CVE-2022-4520: 
Java vulnerability analysis and mitigation

A cross-site scripting (XSS) vulnerability was discovered in WSO2 carbon-registry up to version 4.8.11. The vulnerability was found in the registry advanced search functionality where several request parameters were not properly sanitized, including mediaType, rightOp, leftOp, rightPropertyValue, and leftPropertyValue (GitHub PR, GitHub Commit).

The vulnerability exists in the advanced search form processor (advancedSearchForm-ajaxprocessor.jsp) where user input parameters were not properly encoded before being displayed back to users.
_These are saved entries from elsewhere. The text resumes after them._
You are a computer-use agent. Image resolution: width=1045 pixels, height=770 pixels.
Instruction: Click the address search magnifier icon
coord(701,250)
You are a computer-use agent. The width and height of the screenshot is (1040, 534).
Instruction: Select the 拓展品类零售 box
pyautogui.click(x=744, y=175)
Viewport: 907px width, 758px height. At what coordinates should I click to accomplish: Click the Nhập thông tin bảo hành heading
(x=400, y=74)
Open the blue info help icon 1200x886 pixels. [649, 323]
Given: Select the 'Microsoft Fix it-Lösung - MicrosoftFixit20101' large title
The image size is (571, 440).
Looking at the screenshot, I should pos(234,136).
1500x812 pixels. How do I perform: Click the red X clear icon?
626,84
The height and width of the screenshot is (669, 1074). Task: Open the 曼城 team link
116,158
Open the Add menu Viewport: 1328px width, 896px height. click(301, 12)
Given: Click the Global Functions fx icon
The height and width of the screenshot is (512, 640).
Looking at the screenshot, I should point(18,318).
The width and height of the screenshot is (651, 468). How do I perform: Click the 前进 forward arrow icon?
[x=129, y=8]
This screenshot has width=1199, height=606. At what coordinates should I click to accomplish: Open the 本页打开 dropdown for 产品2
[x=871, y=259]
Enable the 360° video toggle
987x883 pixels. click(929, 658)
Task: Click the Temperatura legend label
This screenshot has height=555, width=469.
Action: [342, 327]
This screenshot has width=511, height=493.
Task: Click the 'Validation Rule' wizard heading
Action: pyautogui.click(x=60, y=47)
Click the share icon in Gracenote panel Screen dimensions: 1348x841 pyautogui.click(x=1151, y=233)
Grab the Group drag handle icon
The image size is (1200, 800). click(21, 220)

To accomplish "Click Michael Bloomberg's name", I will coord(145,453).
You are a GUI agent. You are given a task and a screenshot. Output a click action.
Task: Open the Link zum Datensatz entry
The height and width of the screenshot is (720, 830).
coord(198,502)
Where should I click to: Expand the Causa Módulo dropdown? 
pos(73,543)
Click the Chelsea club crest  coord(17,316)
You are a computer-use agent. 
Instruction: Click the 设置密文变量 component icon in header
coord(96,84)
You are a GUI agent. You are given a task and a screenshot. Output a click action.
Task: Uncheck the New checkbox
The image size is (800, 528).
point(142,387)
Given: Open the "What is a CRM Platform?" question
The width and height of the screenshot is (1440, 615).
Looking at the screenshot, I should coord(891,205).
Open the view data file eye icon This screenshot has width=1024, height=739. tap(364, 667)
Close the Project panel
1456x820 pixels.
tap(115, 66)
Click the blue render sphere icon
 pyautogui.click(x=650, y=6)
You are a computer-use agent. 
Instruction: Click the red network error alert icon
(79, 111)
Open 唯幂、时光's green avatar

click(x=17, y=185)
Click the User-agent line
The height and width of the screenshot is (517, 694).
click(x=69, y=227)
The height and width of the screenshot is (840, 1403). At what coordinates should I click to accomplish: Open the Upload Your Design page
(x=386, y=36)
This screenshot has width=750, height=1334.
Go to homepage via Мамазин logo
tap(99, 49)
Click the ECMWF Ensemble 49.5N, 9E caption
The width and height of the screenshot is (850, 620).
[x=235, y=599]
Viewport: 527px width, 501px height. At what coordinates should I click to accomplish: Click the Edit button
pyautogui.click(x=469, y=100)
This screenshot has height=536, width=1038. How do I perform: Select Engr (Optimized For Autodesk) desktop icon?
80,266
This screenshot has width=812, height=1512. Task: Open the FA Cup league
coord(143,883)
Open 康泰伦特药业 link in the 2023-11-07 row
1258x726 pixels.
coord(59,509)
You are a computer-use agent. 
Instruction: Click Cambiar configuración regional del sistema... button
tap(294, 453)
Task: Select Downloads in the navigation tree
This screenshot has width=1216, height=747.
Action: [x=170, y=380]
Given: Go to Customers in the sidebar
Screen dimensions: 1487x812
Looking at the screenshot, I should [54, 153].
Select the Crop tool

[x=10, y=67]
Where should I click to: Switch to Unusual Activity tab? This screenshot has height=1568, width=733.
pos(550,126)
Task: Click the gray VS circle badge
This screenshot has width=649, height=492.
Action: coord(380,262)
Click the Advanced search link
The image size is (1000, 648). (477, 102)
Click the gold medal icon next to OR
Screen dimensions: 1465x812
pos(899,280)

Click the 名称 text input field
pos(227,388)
The fix involved implementing HTML encoding using the Encode.forHtml() function for multiple parameters including leftPropertyValue, rightPropertyValue, mediaType, rightOp, and leftOp (GitHub Commit).

If exploited, this vulnerability could allow attackers to inject malicious scripts that would execute in the context of other users' browsers who access the advanced search functionality. This could potentially lead to theft of sensitive information, session hijacking, or other client-side attacks.

The vulnerability was fixed in WSO2 carbon-registry version 4.8.12. Users should upgrade to this version or later to receive the security fix. The fix implements proper HTML encoding for user input parameters in the advanced search functionality (GitHub Release).